Carneiro ? São números de campanha, não acredito que tenham origem em estudos mais sérios. O que o próximo presidente terá de fazer é aumentar o nível de formalização do emprego. Isso envolve duas coisas. Uma é baixar o custo de emprego, o que significa atacar os problemas que levam à taxação da folha de salários. O outro é atacar efetivamente o problema da Previdência Social. Tudo isso está interligado e não é possível resolver um dos assuntos sem tocar no outro. Por isso, no nível em que as propostas estão sendo apresentadas, francamente acho muito difícil vincular diretamente o realismo delas com uma postura macroeconômica mais geral.

DINHEIRO ? Por que os candidatos não falam claramente nesses problemas que devem ser enfrentados para a geração de empregos?
Carneiro ? Porque essas coisas são polêmicas.
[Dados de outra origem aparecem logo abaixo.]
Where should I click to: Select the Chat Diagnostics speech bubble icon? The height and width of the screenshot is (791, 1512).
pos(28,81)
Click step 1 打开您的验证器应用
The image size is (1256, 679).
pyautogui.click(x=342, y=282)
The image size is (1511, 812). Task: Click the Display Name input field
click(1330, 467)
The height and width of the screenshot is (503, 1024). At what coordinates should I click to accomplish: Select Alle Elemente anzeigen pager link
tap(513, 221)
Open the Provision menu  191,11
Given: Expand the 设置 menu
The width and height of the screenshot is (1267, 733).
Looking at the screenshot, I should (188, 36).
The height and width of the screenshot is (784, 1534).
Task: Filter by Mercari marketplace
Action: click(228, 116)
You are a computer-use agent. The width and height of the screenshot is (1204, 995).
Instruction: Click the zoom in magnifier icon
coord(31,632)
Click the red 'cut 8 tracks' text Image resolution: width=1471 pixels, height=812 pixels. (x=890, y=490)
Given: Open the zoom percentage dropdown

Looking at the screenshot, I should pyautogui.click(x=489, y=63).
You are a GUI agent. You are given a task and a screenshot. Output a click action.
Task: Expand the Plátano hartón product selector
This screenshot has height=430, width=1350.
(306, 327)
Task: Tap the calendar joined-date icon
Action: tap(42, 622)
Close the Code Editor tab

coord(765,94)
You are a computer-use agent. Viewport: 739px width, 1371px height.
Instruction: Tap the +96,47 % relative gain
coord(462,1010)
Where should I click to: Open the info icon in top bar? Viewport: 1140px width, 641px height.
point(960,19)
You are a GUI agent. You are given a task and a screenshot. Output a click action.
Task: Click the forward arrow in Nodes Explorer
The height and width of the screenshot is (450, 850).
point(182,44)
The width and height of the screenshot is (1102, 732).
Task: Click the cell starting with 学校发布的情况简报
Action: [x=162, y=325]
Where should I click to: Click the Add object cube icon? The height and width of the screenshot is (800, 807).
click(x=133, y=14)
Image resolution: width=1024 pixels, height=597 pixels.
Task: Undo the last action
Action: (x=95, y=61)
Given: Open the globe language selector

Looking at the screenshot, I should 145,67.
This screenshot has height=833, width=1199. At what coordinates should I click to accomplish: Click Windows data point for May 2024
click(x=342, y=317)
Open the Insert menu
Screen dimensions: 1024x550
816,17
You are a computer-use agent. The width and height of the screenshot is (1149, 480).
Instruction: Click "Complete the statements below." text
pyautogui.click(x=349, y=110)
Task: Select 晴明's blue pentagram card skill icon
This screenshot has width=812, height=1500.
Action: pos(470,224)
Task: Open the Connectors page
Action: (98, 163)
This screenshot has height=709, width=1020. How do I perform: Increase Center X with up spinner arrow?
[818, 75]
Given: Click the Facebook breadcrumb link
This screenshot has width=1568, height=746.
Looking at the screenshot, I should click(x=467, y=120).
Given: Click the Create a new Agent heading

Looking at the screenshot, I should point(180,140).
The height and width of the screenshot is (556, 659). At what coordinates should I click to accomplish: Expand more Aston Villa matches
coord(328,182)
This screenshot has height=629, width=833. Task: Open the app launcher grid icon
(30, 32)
Você sabe que quando se fala em Previdência, imediatamente as pessoas pensam: ?Ah, vai tirar direito de alguém?. Então, os candidatos preferem não falar. Se eles efetivamente estão preocupados com emprego, não são só as medidas genéricas (que qualquer um pode prometer) que resolverão o problema. Eles não atacam a questão da reforma da Previdência. Ou dos impostos que incidem sobre contratação de mão-de-obra. Daí vem o recurso da informalidade, que inclusive tem implicação em toda a economia. Então a solução da questão do emprego é fundamental até para você poder acionar os sistemas de financiamento privado, sobretudo para a construção civil, que é grande geradora de mão-de-obra e movimenta uma enorme cadeia econômica.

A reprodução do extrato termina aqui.